No.484237

武装神姫「tw×in」 第十二話 初ライド×バトル=

風麦梟さん

上木も新たな神姫を手に入れ、まわりの人物も複数持ちになろうとしていく。
そうなったことで、起こっていくのは……やはり、実際にはあり得ない、この作品ならではの物。

まぁ、まだ当分先の話ではありますけどね。

2012-09-15 17:06:48 投稿 / 全3ページ    総閲覧数:497   閲覧ユーザー数:488

「おっはよ〜」

朝、いつも通り真南が挨拶がてら机の前へ、肩にはもちろんミズナを乗せてやって来た。

「さぁさぁ、今日こそは一緒に来てもらうからね!」

「そんなに言わなくても、昨日約束したじゃないか」

昨日はコナユキのバトルトレーニングの為に断ったから、今日は真南と共にゲームセンターへ行くことになっている。

「あれからどう? ポイントは貯まった?」

「それがねー、まだ全然足りないんだ」

「え? 後少しじゃなかったっけ」

でも、なぜか予想出来た。

「下見に行ったショップで新しい武装なんて買うからですよ」

やっぱりか。ミズナの嘆息ぶりを見るに、たくさんポイント使ったな。

「昨日の成果は?」

「うーん……ちょっと待って、計算するから」

「加減して400ちょいでしたよ、プラス武装3つ」

3つも買ったのか。

「新発売だったんだよー、まだ持ってる人少ないんじゃないかな〜」

「だからって、使い方がよく分からない武装買わんで下さいよ、あたしは今の武装で充分事足りてるんですから」

「今日はこれ使って宗哉とバトルするからね!」

「ちょ、言ってる側から使用宣言しないで下さいよ」

「ちなみに、その武装の名前は?」

「えっとねー……何だっけ? ミズナ」

「粒子ブラスター、とか書いてありましたね。三種類有ったからって一つずつ買わなくてもよかったじゃないですか」

粒子ブラスターか……確か、発射後相手の周囲に光を飛ばす銃器だな。

新しい武器の為、レールアクションはもちろん、ダブルレールアクションというプログラムが他の武器よりも多く、2つセットされているとか。実際に持ってないからよくは知らない。武装カタログ情報だ。

「そういえば、コナユキちゃんのトレーニングはどうなったの?」

話を急に変えて真南が訊ねてきた。

「あぁ……最初は、前途多難だと思ったんだけど…」

「けど?」

「……やっぱり、前途多難だったよ」

コナユキのバトルトレーニングは予想内であったけど、まさか予想の通りだとは思わなかった。

コナユキのアルトレーネ型は、戦乙女型神姫の名の通り大剣と小剣の扱いに長けていたので、まずは大剣の練習したら、すっぽ抜けて段ボールに刺さった。

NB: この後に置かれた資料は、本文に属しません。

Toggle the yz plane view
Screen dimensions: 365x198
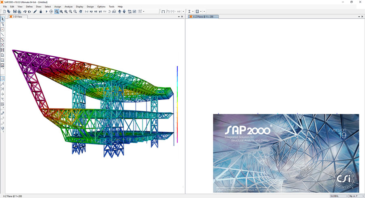click(x=100, y=11)
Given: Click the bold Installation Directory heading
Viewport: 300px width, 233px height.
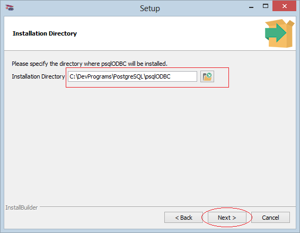Looking at the screenshot, I should click(x=45, y=33).
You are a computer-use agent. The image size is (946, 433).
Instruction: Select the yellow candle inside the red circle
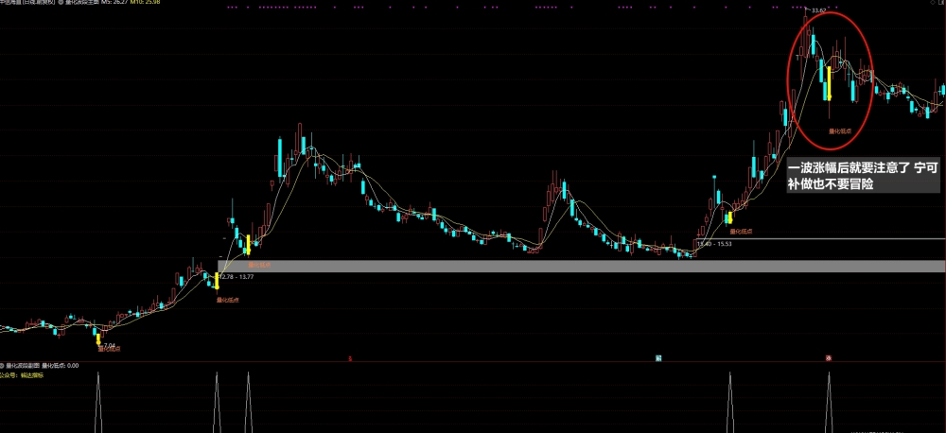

続いて小剣の練習をしたら……また同じように段ボールに穴を開けた。

その後は銃器を避ける練習の為、スレイニに練習弾を装填したハンドガンで撃ってもらうと……何故か避けた先は弾丸の飛んでくる場所で、全弾命中。

バトル初心者の神姫よりも動きが悪い気がしてきた。

「うわー……大変だね」

「でも、それで終わりじゃないんだ」

前途多難という言葉の通り、最初こそドジ連発のコナユキは、慣れてきたのかよく動けるようになった。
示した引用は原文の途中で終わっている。